John Rollin Ridge was born on March 19, 1827, in the Cherokee Nation in what is now Georgia. His people called him Cheesquatalawny — Yellow Bird. He was the grandson of Major Ridge and the son of John Ridge, two of the most powerful men in the Nation, and that inheritance would cost him almost everything before he was a grown man.

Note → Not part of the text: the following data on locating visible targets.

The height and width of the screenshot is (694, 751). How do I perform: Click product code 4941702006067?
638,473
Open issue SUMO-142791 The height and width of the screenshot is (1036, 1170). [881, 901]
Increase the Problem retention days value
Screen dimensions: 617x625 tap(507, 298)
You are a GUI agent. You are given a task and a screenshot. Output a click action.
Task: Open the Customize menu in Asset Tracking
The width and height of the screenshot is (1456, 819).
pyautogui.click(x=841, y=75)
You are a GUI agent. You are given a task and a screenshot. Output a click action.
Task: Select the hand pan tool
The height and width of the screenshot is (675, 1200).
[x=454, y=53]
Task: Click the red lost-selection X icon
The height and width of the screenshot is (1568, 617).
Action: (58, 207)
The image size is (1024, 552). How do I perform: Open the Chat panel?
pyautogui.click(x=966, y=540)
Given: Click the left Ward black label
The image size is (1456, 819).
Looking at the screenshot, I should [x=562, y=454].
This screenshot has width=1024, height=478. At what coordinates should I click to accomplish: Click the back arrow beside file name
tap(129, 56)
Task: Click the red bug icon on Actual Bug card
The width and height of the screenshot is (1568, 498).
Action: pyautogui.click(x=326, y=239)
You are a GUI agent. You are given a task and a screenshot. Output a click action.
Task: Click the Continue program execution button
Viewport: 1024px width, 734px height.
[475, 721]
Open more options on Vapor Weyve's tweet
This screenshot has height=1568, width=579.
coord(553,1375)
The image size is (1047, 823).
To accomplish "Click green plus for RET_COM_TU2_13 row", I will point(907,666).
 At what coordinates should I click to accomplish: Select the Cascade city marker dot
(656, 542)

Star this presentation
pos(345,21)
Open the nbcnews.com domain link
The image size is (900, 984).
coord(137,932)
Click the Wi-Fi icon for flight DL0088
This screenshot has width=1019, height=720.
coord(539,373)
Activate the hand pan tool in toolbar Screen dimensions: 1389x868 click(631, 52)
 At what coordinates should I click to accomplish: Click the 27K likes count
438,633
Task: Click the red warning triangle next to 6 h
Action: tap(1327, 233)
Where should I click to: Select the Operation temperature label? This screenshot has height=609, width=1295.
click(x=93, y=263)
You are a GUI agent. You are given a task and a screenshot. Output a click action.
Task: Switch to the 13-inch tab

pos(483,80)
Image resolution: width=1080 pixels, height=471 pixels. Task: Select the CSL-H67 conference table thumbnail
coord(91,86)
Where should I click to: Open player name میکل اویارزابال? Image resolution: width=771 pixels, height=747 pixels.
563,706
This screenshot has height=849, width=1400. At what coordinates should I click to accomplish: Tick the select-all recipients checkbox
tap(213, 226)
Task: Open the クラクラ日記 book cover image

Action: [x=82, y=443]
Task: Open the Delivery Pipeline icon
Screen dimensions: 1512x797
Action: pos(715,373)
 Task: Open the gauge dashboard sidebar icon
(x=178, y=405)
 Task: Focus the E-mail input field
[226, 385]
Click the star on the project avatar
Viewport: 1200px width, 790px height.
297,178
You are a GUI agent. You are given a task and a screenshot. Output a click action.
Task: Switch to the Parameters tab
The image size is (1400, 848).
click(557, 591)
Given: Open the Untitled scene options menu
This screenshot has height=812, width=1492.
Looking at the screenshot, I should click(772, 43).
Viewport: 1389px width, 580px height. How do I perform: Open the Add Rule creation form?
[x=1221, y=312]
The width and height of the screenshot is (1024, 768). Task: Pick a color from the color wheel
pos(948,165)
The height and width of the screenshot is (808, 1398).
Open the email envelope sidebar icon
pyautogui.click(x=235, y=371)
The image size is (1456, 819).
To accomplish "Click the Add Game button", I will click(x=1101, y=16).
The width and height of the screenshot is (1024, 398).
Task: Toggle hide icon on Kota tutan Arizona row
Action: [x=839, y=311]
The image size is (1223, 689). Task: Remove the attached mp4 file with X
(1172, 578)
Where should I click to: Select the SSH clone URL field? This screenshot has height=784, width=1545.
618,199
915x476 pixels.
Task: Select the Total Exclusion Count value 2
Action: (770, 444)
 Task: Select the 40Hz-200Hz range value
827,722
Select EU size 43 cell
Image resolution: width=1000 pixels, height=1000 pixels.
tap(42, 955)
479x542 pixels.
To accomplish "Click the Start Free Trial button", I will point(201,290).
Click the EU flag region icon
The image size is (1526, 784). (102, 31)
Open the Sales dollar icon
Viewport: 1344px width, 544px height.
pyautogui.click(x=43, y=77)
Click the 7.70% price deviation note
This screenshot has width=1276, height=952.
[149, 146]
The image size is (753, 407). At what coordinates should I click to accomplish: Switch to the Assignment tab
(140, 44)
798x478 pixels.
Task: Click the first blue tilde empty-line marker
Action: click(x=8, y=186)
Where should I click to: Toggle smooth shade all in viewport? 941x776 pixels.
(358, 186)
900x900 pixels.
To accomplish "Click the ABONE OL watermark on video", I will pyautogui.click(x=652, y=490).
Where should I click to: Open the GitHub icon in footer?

He grew into a poet and a newspaper editor, fluent in the polished English of the eastern schools and never quite at home in it. He died at forty in Grass Valley, California, in 1867. In the years between he wrote the first novel ever published by a Native American — and built, almost as a side effect, one of the most durable folk legends the American West has ever produced.
Cherokee Nation
Born at New Echota, Georgia, into the Ridge family — leaders, landholders, and signers of a treaty that would get them killed.
Cheesquatalawny
His Cherokee name, and the name he signed to his fiction. The man wrote from behind it the way Joaquín wore a mask.
The first Native novel
The Life and Adventures of Joaquín Murrieta — widely recognized as the first novel by a Native American author, and the first published in California.
Grass Valley, California
A frontier editor to the end, dead at forty, still arguing for the Cherokee in print two thousand miles from home.